Monday, August 4, 2008

Where Am I?

A question in my head that seems to be morphing itself into words lately. I asked it at a house party on Saturday night, where a small coupe had pulled up, opened its trunk, and began blasting "Soulja Boy" from speakers the size of my head. I asked it this morning as I entered my first class, Critical Issues in Modern African Literature, and the lecturer wasn't present. I ask it now as I sit in my room looking out onto the bustling University of Botswana campus. No matter how settled I become, no matter how diligently I build my own nest with sticks, memories and open spaces, my mouth will continue to form shapes and release that conundrum of a question: Where. Am. I?

What does it mean to be in a completely new place? I've had a lot of questions from Batswana students about what expectations I had before coming here. They always seem to break into laughter mid-question imagining my presuppositions about Botswana : lions roaming freely down the street, dirt roads, water out of the communal well. The truth is I had no expectations. It's hard to come into a new place with a clean, polished whiteboard of a mind. I feel like I have done so, for better or for worse. How do you create expectations about a place you really know close to nothing about? You can't, and in the tradition of double-edged swords throughout our lives, here we run point-blank into another one. I haven't quite figured out what it means to be here. In fact, as that mind-bombarding question implicates, I haven't quite figured out where the hell I even am? This floating in the dark leaves me a little lost and feeling a little light, but I'm levitating and that's exciting, right?

◆ PROVIDED MATERIAL

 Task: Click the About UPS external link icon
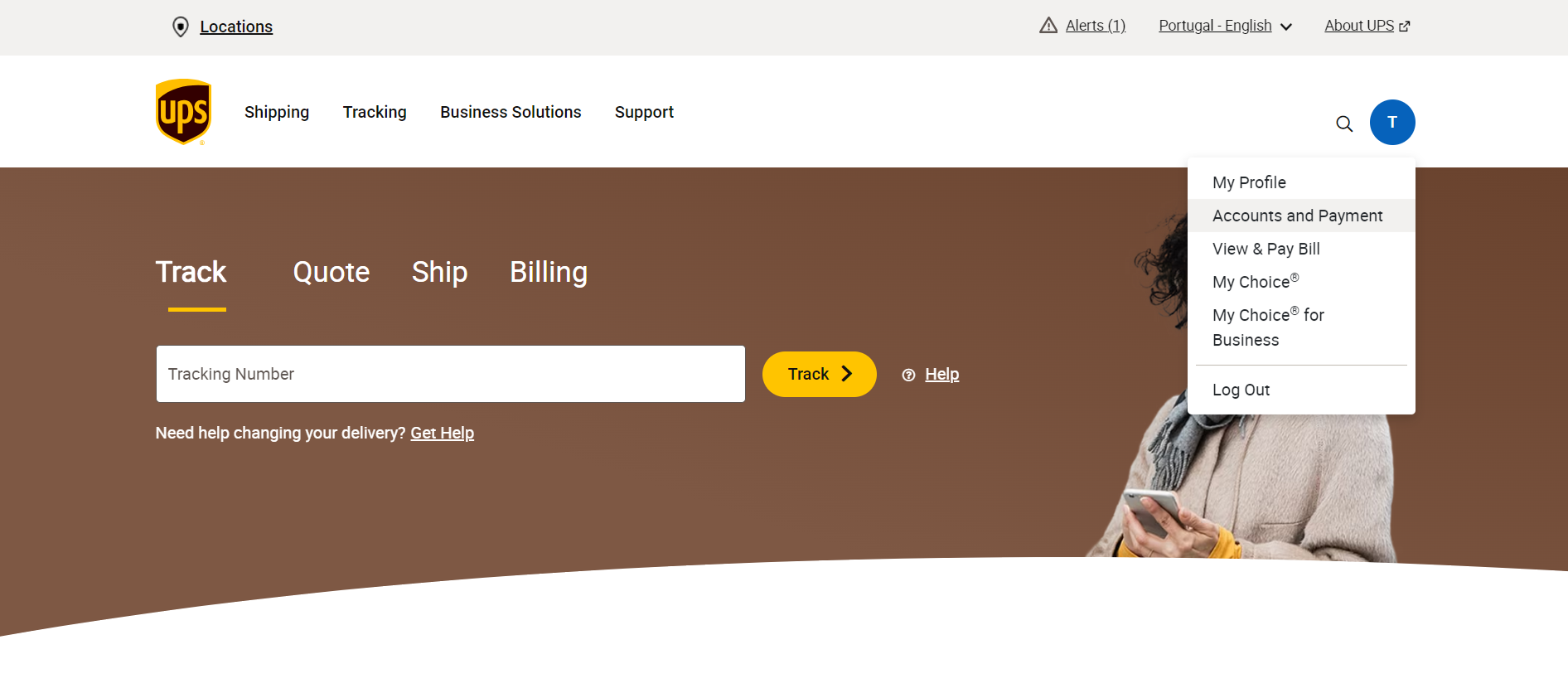pos(1404,27)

◆ TO-DO LIST
1. Does the Botswana blog post support each statement? Answer yes or no, quoting the words that decide it.
(a) The writer's first class was Critical Issues in Modern African Literature.
(b) The writer arrived in Botswana with firm expectations about the place.
(c) The car at the house party was a large truck.
2. Answer from the Botswana blog post:
(a) What song blasted from the car's speakers at the house party?
(b) Who has asked the writer what expectations the writer had before coming?
(c) What does the writer look out onto while sitting in the room?
3. Pick up the Botswana blog post again after its last sentence and keep writing.
The material has no role in this work.

◆ RESULTS FOR THE EXERCISE
1.
(a) Yes: "my first class, Critical Issues in Modern African Literature"
(b) No: "The truth is I had no expectations."
(c) No: "a small coupe had pulled up"

2.
(a) "Soulja Boy"
(b) Batswana students
(c) The bustling University of Botswana campus

3.
As I use this post as a way to sort my own mind, burrow through the layers and layers of fresh produce on my mental shelves, I ask you to bear with me and maybe even think a little bit about what it really means to be somewhere. The transience of this journey, the bell that's going to ring in six months and send me spinning back into Philadelphia surely plays a part. To really be somewhere, to really understand that I am in Botswana, does it mean I have to spend every second of every day seeing as much as I can, galavanting around the continent with a camera glued to my face? Or is it just as important to spend a good amount of time doing nothing? Sitting, watching, thinking. Is dynamism, movement, kinetics really superior to statis? Perhaps it's one of those 'balance' things. Of course I want to see as much as I can, I've always been one who runs into the arms of new experience. I'm just afraid it will all go zipping past in front of me too fast for me to reach out and grab hold of, let alone see. I'm perfectly okay with pulling the reigns and ambling through the new. The new is far too precious and delicate to just recklessly sprint through.

Another question relating to that huge, looming, umbrella of a one, is how did I end up here with two people I love immensely and find wonderful, entertaining, and amazing in every single way? How did Ilana, Daniel, and I (three people with completely different lives) end up going to Botswana together? It's totally nuts and impossible to wrap one's head around. The best Ilana and I could do to try and formulate an answer was bring back a hazy memory of a Saturday night at The Body when I slurred to Ilana, "Hey. I'm going to Botswana. Daniel might come too. Wanna come?" "YESSSSSS!" was her, as usual, grinning, smiley response.

About five months later and here we are at the University of Botswana refrectory lining up for pap, salty beef, and bug juice. It's wild, it's ridiculous, it's impossible, it's silly, but most of all, it's absolutely beautiful.

***

So, as I mentioned, I had my first class today. No, let me rephrase that. I was supposed to have my first class. It's been a while since I've had first day jitters, but as I stumbled through the puzzling lay out of UB trying to find Block 232 with an equally-confused Ilana by my side, the Monarch butterflies in my stomach through a rave. That proverbial blank whiteboard that I've entered this new environment with is itching to be covered with ink. Alas, as we were warned the professor did not show up (this is normal for the first week parents, do not fret). So Ilana and I collectively remembered the beautiful, often embarrassing innocence of elementary school for a few minutes and then made our way back to the Graduate Village. Our impressive herd of frustrated and enthusiastic exchange students will be meeting in about an hour with Charity, our communal mother here, and registration should be completed and classes should be sorted out. As I've learned here, however, "should" isn't a word that holds a lot of weight, so I'm not expecting much.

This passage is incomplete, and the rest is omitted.